# Jolly Jumpers?



## MsVyky (May 29, 2009)

My MIL has gotten into the habit of snapping up every baby-related product she sees at garage sales, and bringing them over to our house (even though our baby isn't even close to finished baking yet)

The latest object is a Jolly Jumper- the kind with a cloth harness that extends from a metal spring and chain that sits inside an aluminum A-frame

It doesn't look safe to me? Am I imagining it or were these recalled long ago? Should I donate it or just throw it away?


----------



## shanniesue2 (Jul 4, 2007)

I'm not a big fan of to many "baby-putter-inner" whether they have recalls on them or not. I did use a bouncy seat when DS was really little and I needed to put him in something long enough to take a shower or something. But other than that, we didn't need too many of those baby gadgets. When I was preg. people always asked me if I had a swing or an exersaucer, and my response was always "We're going to wait and see if he actually needs one."

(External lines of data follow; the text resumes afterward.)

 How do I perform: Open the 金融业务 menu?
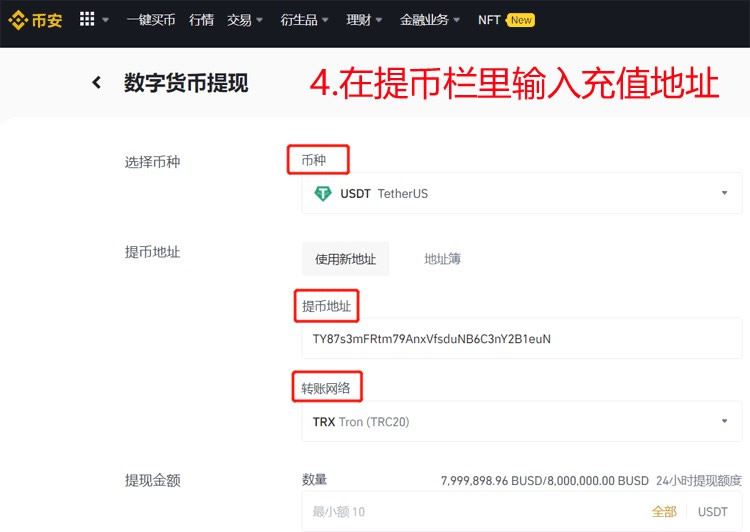click(x=430, y=20)
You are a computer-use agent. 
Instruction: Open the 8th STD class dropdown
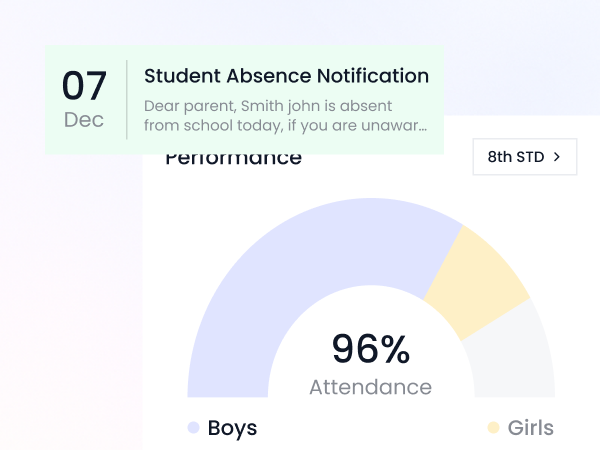point(524,157)
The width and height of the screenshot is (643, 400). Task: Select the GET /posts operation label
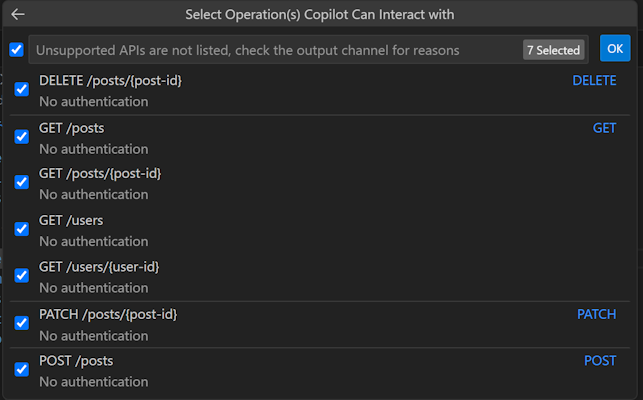click(x=71, y=128)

So safe or not (and it doesn't sound like this one is), you might suggest that your mom wait and see if it's something babe might need before spending her hard earned money. And if she's just wanting to buy things for the babe, you might drop hints about other things that would definitely be more useful (slings/wraps, cloth diapers, car seat, books, breast pump, etc)


----------



## ashleyhaugh (Jun 23, 2005)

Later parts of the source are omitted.